> **EXERCISE INSTRUCTIONS**
What follows is data; output all of it exactly as given.

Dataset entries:
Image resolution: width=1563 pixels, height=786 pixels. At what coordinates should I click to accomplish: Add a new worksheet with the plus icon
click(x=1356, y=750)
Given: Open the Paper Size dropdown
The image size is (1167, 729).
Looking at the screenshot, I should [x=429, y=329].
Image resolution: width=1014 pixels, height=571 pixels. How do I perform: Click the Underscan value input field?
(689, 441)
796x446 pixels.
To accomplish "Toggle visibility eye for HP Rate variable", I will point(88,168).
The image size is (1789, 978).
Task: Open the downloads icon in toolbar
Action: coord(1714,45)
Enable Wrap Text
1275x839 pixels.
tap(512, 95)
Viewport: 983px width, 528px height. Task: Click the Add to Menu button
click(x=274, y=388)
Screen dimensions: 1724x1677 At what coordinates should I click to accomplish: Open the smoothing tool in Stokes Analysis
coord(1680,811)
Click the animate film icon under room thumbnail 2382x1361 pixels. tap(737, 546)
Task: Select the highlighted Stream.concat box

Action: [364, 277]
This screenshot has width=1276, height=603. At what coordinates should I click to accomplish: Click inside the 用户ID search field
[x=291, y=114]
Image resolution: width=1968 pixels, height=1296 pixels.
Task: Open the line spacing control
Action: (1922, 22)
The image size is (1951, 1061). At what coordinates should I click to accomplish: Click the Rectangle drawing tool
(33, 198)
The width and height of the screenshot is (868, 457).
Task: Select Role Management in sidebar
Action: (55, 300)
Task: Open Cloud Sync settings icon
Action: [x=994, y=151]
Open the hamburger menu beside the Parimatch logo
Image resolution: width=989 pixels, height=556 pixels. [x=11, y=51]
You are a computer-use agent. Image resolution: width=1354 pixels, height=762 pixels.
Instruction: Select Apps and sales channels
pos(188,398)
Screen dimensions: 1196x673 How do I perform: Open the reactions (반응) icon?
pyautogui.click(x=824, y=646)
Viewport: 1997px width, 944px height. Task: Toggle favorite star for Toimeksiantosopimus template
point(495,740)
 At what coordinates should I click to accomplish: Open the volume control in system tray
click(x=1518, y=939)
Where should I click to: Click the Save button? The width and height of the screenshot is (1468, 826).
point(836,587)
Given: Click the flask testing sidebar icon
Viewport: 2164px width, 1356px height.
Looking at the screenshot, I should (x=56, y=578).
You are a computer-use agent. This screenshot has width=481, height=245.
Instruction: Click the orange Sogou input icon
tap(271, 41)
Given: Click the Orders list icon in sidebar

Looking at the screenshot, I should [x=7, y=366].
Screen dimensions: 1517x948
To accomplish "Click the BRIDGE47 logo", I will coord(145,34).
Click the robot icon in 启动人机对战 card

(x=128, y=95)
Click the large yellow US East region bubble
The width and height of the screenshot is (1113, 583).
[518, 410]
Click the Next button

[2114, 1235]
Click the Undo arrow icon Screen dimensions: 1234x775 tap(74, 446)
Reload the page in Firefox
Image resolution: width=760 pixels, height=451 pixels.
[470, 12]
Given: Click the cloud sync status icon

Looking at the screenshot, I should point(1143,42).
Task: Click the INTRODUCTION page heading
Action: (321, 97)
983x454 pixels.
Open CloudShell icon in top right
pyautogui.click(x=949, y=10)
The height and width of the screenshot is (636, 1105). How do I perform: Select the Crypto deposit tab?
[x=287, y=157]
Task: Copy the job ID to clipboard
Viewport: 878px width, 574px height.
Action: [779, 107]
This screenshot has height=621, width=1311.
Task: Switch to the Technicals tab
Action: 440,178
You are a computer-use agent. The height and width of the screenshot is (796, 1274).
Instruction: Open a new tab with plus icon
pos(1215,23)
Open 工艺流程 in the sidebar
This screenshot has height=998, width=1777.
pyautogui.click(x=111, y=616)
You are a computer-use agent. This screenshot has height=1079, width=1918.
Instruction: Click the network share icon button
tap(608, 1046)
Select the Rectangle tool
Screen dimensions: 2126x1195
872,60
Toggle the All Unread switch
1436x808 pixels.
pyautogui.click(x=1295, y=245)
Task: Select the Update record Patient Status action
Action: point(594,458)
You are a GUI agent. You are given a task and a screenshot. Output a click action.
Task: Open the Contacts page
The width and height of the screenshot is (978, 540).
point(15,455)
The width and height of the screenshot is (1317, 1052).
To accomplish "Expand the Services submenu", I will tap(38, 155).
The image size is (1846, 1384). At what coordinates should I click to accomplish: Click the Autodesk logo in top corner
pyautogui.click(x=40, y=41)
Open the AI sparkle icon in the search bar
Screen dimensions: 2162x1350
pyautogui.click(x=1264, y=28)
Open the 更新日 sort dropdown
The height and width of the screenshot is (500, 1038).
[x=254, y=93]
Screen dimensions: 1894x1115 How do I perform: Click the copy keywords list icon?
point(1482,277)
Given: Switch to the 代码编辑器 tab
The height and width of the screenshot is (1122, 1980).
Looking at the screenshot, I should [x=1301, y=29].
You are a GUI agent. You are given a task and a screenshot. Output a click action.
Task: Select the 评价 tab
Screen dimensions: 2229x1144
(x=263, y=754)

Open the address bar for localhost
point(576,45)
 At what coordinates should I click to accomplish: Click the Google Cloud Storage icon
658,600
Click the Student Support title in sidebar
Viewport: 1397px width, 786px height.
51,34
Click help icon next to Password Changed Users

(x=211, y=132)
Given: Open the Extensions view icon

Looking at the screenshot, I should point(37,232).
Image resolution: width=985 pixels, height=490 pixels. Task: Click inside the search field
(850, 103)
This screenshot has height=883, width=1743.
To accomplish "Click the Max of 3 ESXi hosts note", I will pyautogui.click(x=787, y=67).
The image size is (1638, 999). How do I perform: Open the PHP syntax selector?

> **SOLUTION**
Image resolution: width=1563 pixels, height=786 pixels. At what coordinates should I click to accomplish: Add a new worksheet with the plus icon
click(x=1356, y=750)
Given: Open the Paper Size dropdown
The image size is (1167, 729).
Looking at the screenshot, I should [x=429, y=329].
Image resolution: width=1014 pixels, height=571 pixels. How do I perform: Click the Underscan value input field?
(689, 441)
796x446 pixels.
To accomplish "Toggle visibility eye for HP Rate variable", I will point(88,168).
The image size is (1789, 978).
Task: Open the downloads icon in toolbar
Action: coord(1714,45)
Enable Wrap Text
1275x839 pixels.
tap(512, 95)
Viewport: 983px width, 528px height. Task: Click the Add to Menu button
click(x=274, y=388)
Screen dimensions: 1724x1677 At what coordinates should I click to accomplish: Open the smoothing tool in Stokes Analysis
coord(1680,811)
Click the animate film icon under room thumbnail 2382x1361 pixels. tap(737, 546)
Task: Select the highlighted Stream.concat box

Action: [364, 277]
This screenshot has width=1276, height=603. At what coordinates should I click to accomplish: Click inside the 用户ID search field
[x=291, y=114]
Image resolution: width=1968 pixels, height=1296 pixels.
Task: Open the line spacing control
Action: (1922, 22)
The image size is (1951, 1061). At what coordinates should I click to accomplish: Click the Rectangle drawing tool
(33, 198)
The width and height of the screenshot is (868, 457).
Task: Select Role Management in sidebar
Action: (55, 300)
Task: Open Cloud Sync settings icon
Action: [x=994, y=151]
Open the hamburger menu beside the Parimatch logo
Image resolution: width=989 pixels, height=556 pixels. [x=11, y=51]
You are a computer-use agent. Image resolution: width=1354 pixels, height=762 pixels.
Instruction: Select Apps and sales channels
pos(188,398)
Screen dimensions: 1196x673 How do I perform: Open the reactions (반응) icon?
pyautogui.click(x=824, y=646)
Viewport: 1997px width, 944px height. Task: Toggle favorite star for Toimeksiantosopimus template
point(495,740)
 At what coordinates should I click to accomplish: Open the volume control in system tray
click(x=1518, y=939)
Where should I click to: Click the Save button? The width and height of the screenshot is (1468, 826).
point(836,587)
Given: Click the flask testing sidebar icon
Viewport: 2164px width, 1356px height.
Looking at the screenshot, I should (x=56, y=578).
You are a computer-use agent. This screenshot has width=481, height=245.
Instruction: Click the orange Sogou input icon
tap(271, 41)
Given: Click the Orders list icon in sidebar

Looking at the screenshot, I should [x=7, y=366].
Screen dimensions: 1517x948
To accomplish "Click the BRIDGE47 logo", I will coord(145,34).
Click the robot icon in 启动人机对战 card

(x=128, y=95)
Click the large yellow US East region bubble
The width and height of the screenshot is (1113, 583).
[518, 410]
Click the Next button

[2114, 1235]
Click the Undo arrow icon Screen dimensions: 1234x775 tap(74, 446)
Reload the page in Firefox
Image resolution: width=760 pixels, height=451 pixels.
[470, 12]
Given: Click the cloud sync status icon

Looking at the screenshot, I should point(1143,42).
Task: Click the INTRODUCTION page heading
Action: (321, 97)
983x454 pixels.
Open CloudShell icon in top right
pyautogui.click(x=949, y=10)
The height and width of the screenshot is (636, 1105). How do I perform: Select the Crypto deposit tab?
[x=287, y=157]
Task: Copy the job ID to clipboard
Viewport: 878px width, 574px height.
Action: [779, 107]
This screenshot has height=621, width=1311.
Task: Switch to the Technicals tab
Action: 440,178
You are a computer-use agent. The height and width of the screenshot is (796, 1274).
Instruction: Open a new tab with plus icon
pos(1215,23)
Open 工艺流程 in the sidebar
This screenshot has height=998, width=1777.
pyautogui.click(x=111, y=616)
You are a computer-use agent. This screenshot has height=1079, width=1918.
Instruction: Click the network share icon button
tap(608, 1046)
Select the Rectangle tool
Screen dimensions: 2126x1195
872,60
Toggle the All Unread switch
1436x808 pixels.
pyautogui.click(x=1295, y=245)
Task: Select the Update record Patient Status action
Action: point(594,458)
You are a GUI agent. You are given a task and a screenshot. Output a click action.
Task: Open the Contacts page
The width and height of the screenshot is (978, 540).
point(15,455)
The width and height of the screenshot is (1317, 1052).
To accomplish "Expand the Services submenu", I will tap(38, 155).
The image size is (1846, 1384). At what coordinates should I click to accomplish: Click the Autodesk logo in top corner
pyautogui.click(x=40, y=41)
Open the AI sparkle icon in the search bar
Screen dimensions: 2162x1350
pyautogui.click(x=1264, y=28)
Open the 更新日 sort dropdown
The height and width of the screenshot is (500, 1038).
[x=254, y=93]
Screen dimensions: 1894x1115 How do I perform: Click the copy keywords list icon?
point(1482,277)
Given: Switch to the 代码编辑器 tab
The height and width of the screenshot is (1122, 1980).
Looking at the screenshot, I should [x=1301, y=29].
You are a GUI agent. You are given a task and a screenshot. Output a click action.
Task: Select the 评价 tab
Screen dimensions: 2229x1144
(x=263, y=754)

Open the address bar for localhost
point(576,45)
 At what coordinates should I click to accomplish: Click the Google Cloud Storage icon
658,600
Click the Student Support title in sidebar
Viewport: 1397px width, 786px height.
51,34
Click help icon next to Password Changed Users

(x=211, y=132)
Given: Open the Extensions view icon

Looking at the screenshot, I should point(37,232).
Image resolution: width=985 pixels, height=490 pixels. Task: Click inside the search field
(850, 103)
This screenshot has height=883, width=1743.
To accomplish "Click the Max of 3 ESXi hosts note", I will pyautogui.click(x=787, y=67).
The image size is (1638, 999). How do I perform: Open the PHP syntax selector?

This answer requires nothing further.